[Lord Ormont and his Aminta by George Meredith]@TWC D-Link bookLord Ormont and his Aminta CHAPTER VI 35/38
If women can only believe in some soul of justice, they will feel they belong to God--of the two; and the peril for them then is, that they will set the one incomprehensible Power in opposition to the other, urging them unsatisfied natures to make secret appeal away from man and his laws altogether, at the cost of losing clear sight of the God who shines in thought.
It is a manner whereby the desperately harried among these creatures of the petted heart arrive upon occasion at an agreeable, almost reposeful, contemplation of the reverse of God. There is little pleasure to be on the lecture-rostrum for a narrator sensible to the pulses of his audience.
Justice compels at times.
In truth, there are times when the foggy obscurities of the preacher are by comparison broad daylight beside the whirling loose tissues of a woman unexplained.

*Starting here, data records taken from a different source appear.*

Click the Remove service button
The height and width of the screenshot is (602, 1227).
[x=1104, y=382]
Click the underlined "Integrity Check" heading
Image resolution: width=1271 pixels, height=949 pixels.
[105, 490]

Aminta was one born to prize rectitude, to walk on the traced line uprightly; and while the dark rose overflowed the soft brown of her cheeks, under musings upon her unlicenced heart's doings overnight, she not only pleaded for woeful creatures of her sex burdened as she and erring, she weighed them in the scales with men, and put her heart where Justice pointed, sending men to kick aloft. Her husband, the man-riddle: she was unable to rede or read him.